Après la disparition de l’empereur Yongle, les voyages furent interrompus pendant plusieurs années. Un dernier voyage a été ordonné par l’empereur Xiande en 1431. Un objectif partiel de la mission était le rétablissement de relations pacifiques entre les royaumes Siam et malais de Malacca. Dans l’édit impérial que Zheng He a apporté au roi siamois, l’empereur chinois a réprimandé le dirigeant pour avoir harcelé Malacca et pour avoir détenu le roi malacca sur son chemin vers la capitale Ming. Le rétablissement de la paix et de l’ordre dans la mer de Chine méridionale était la principale mission du voyage.

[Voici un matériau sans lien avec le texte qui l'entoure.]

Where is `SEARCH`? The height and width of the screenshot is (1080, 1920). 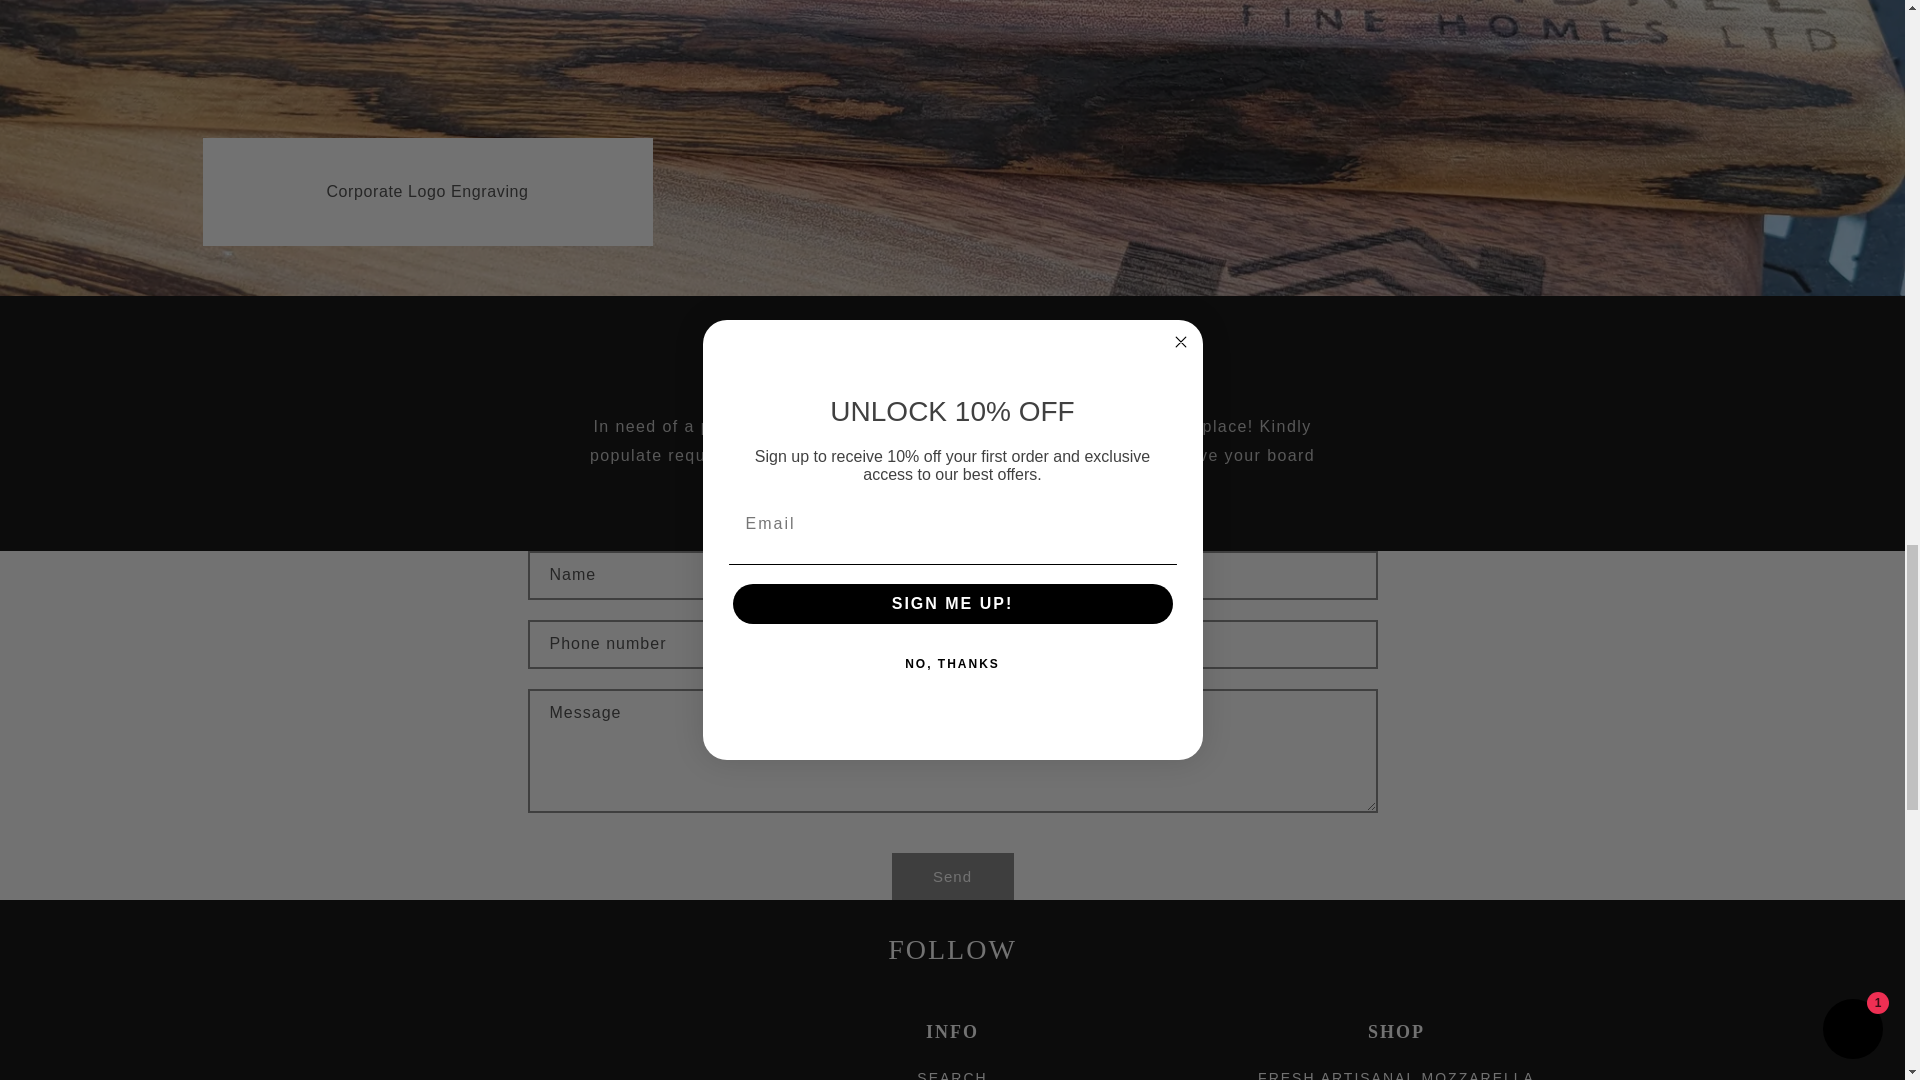
SEARCH is located at coordinates (952, 1076).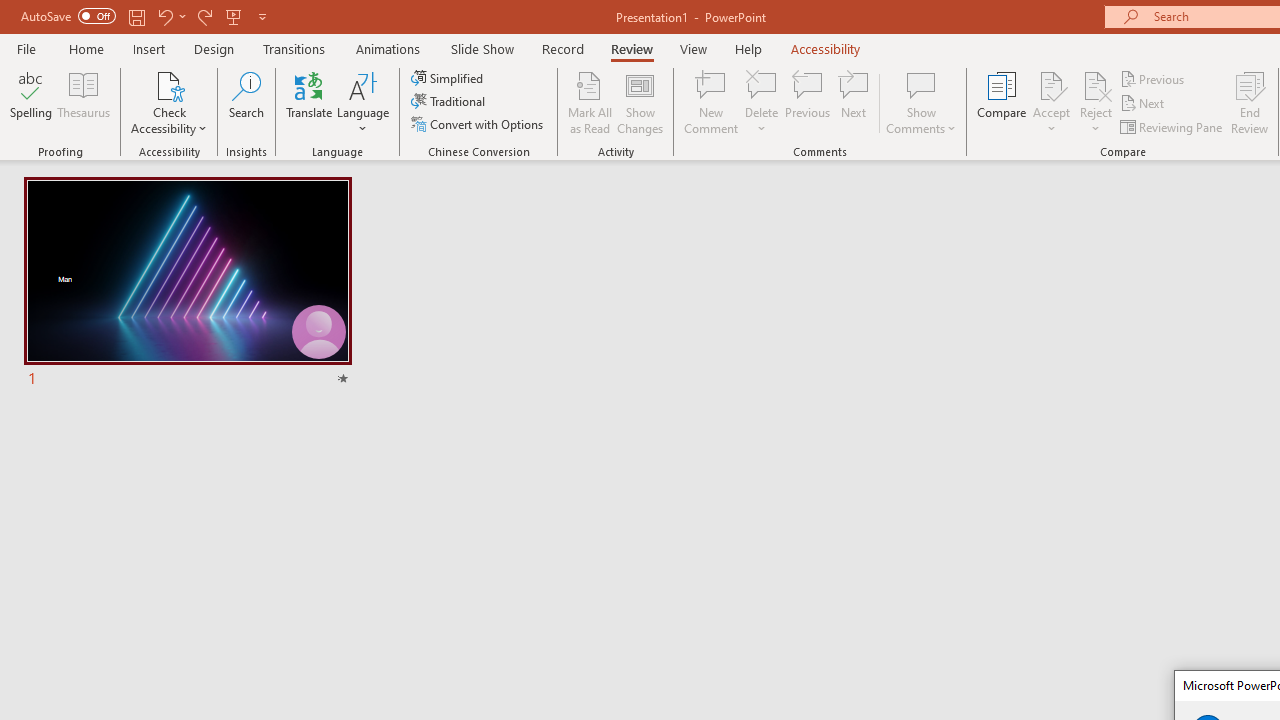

Zheng He est mort sur la côte ouest de l’Inde pendant le voyage de retour; son adjoint, l’eunuque Wang Jinghong, a conduit la flotte à la maison en 1433. Zheng He a peut-être été enterré en mer conformément à la tradition islamique. Une tombe symbolique, contenant les casquettes et les vêtements de l’amiral, a été construite juste à l’extérieur de Nanjing et y reste.
Les réalisations
Les voyages de Zheng He ont eu lieu à une époque d’expansion militaire coûteuse et projets de construction, y compris les guerres contre les Mongols et le Việt Nam, ainsi que la construction de la nouvelle capitale (Pékin). En raison des préoccupations concernant les coûts élevés alimentés par les objections des savants confucéens, le gouvernement impérial a arrêté ces voyages pour de bon dans les années 1430. Aucun registre ne suggère l’établissement d’ambassades permanentes dans les régions visitées par la flotte.